The longer we contemplate that Hellenic ideal, in which man is at unity with himself, with his physical nature, with the outward world, the more we may be inclined to regret that he should ever have passed beyond it, to contend for a perfection that makes the blood turbid, and frets the flesh, and discredits the actual world about us. But if he was to be saved from the ennui which ever attaches itself to realisation, even the realisation of perfection, it was necessary that a conflict should come, and some sharper note grieve the perfect harmony, to the end that the spirit chafed by it might beat out at last a larger and profounder music. In Greek tragedy this conflict has begun; man finds himself face to face with rival claims. Greek tragedy shows how such a conflict may be treated with serenity, how the evolution of it may be a spectacle of the dignity, not of the impotence, of the human spirit. But it is not only in tragedy that the Greek spirit showed itself capable of thus winning joy out of matter in itself full of discouragements. Theocritus, too, often strikes a note of romantic sadness. But what a blithe and steady poise, above these discouragements, in a clear and sunny stratum of the air!

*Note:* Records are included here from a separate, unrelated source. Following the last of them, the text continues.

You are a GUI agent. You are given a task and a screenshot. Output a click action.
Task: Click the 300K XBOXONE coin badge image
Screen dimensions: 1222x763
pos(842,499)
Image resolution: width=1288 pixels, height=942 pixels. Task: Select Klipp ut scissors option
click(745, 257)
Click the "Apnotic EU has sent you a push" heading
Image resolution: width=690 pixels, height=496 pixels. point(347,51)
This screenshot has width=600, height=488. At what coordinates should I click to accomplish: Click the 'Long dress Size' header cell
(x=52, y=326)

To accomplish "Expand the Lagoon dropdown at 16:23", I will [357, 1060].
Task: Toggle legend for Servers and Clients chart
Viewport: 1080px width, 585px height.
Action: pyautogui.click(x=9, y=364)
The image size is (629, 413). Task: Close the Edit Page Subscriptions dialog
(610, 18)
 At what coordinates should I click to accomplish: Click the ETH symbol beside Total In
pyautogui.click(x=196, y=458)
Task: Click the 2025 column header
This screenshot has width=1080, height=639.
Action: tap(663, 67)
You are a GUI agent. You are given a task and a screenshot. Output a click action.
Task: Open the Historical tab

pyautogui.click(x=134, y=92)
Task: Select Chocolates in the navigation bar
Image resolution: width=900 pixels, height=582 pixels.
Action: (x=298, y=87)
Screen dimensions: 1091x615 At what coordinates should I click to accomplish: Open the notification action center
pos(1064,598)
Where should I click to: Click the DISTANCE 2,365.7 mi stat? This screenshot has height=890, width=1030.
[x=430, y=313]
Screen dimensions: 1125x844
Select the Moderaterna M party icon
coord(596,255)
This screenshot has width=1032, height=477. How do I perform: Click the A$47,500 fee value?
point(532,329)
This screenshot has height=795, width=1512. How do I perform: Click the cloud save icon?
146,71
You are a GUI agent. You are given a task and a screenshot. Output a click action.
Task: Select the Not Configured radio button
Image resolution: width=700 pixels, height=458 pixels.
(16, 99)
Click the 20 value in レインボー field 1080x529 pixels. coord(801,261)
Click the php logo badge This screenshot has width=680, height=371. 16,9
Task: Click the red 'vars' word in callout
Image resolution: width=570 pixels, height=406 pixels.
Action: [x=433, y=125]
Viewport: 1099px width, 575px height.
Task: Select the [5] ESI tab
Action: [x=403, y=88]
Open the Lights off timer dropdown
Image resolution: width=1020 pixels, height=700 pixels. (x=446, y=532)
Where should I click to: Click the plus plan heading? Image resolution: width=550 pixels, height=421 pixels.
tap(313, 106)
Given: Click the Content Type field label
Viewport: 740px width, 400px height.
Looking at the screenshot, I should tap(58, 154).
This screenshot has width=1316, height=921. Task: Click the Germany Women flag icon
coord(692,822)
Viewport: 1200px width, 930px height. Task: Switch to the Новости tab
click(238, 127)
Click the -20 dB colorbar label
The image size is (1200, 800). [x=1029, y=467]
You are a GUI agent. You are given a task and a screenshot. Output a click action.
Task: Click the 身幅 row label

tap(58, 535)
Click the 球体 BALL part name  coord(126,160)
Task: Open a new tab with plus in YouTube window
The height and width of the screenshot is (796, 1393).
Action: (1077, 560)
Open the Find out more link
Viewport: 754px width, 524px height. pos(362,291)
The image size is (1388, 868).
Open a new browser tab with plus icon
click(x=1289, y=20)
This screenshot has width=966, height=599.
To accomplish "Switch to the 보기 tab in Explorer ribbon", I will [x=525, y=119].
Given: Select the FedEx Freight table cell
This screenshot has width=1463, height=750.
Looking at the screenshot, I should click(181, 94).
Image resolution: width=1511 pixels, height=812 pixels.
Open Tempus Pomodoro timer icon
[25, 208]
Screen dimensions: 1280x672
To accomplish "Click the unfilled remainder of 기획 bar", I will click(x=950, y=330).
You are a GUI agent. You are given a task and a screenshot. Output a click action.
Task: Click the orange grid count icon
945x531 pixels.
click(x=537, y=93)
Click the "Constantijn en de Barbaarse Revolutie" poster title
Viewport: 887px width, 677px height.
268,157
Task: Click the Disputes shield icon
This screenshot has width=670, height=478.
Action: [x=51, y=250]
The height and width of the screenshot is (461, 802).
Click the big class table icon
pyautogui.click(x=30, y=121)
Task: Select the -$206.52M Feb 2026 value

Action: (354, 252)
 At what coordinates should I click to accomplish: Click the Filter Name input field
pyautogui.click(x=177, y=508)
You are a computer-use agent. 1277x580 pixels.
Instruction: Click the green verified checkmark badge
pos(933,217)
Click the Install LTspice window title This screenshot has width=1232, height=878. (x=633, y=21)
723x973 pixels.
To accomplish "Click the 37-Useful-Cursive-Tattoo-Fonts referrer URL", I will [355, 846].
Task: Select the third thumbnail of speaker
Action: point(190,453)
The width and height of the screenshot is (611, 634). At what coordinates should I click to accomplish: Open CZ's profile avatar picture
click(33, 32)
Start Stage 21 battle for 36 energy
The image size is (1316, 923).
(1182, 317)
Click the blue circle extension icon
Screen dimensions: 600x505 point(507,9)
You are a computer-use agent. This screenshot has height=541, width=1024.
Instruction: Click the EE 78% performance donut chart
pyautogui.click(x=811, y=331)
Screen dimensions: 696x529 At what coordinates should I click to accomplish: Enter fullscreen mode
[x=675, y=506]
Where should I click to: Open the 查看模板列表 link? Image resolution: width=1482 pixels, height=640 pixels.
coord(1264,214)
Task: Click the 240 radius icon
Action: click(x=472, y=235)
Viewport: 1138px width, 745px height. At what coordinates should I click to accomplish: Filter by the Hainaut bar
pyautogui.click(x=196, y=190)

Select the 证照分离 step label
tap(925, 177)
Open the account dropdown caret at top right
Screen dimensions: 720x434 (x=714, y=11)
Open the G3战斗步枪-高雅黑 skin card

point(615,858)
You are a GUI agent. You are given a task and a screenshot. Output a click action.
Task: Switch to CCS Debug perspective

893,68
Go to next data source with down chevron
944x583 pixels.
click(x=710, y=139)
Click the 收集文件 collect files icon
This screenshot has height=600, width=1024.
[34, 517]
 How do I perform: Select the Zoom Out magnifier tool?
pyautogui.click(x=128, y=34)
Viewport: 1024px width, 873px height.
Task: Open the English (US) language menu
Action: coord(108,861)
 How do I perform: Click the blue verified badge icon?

Into this stage of Greek achievement Winckelmann did not enter. Supreme as he is where his true interest lay, his insight into the typical unity and repose of the highest sort of sculpture seems to have involved limitation in another direction. His conception of art excludes that bolder type of it which deals confidently and serenely with life, conflict, evil. Living in a world of exquisite but abstract and colourless form, he could hardly have conceived of the subtle and penetrative, but somewhat grotesque art of the modern world. What would he have thought of Gilliatt, in Victor Hugo's Travailleurs de la Mer, or of the bleeding mouth of Fantine in the first part of Les Miserables, penetrated as it is with a sense of beauty, as lively and transparent as that of a Greek? There is even a sort of preparation for the romantic temper within the limits of the Greek ideal itself, which Winckelmann failed to see. For Greek religion has not merely its mournful mysteries of Adonis, of Hyacinthus, of Demeter, but it is conscious also of the fall of earlier divine dynasties. Hyperion gives way to Apollo, Oceanus to Poseidon. Around the feet of that tranquil Olympian family still crowd the weary shadows of an earlier, more formless, divine world. Even their still minds are troubled with thoughts of a limit to duration, of inevitable decay, of dispossession. Again, the supreme and colourless abstraction of those divine forms, which is the secret of their repose, is also a premonition of the fleshless, consumptive refinements of the pale medieval artists. That high indifference to the outward, that impassivity, has already a touch of the corpse in it; we see already Angelico and the Master of the Passion in the artistic future. The crushing of the sensuous, the shutting of the door upon it, the ascetic interest, is already traceable. Those abstracted gods, "ready to melt out their essence fine into the winds," who can fold up their flesh as a garment, and still remain themselves, seem already to feel that bleak air, in which, like Helen of Troy, they wander as the spectres of the middle age.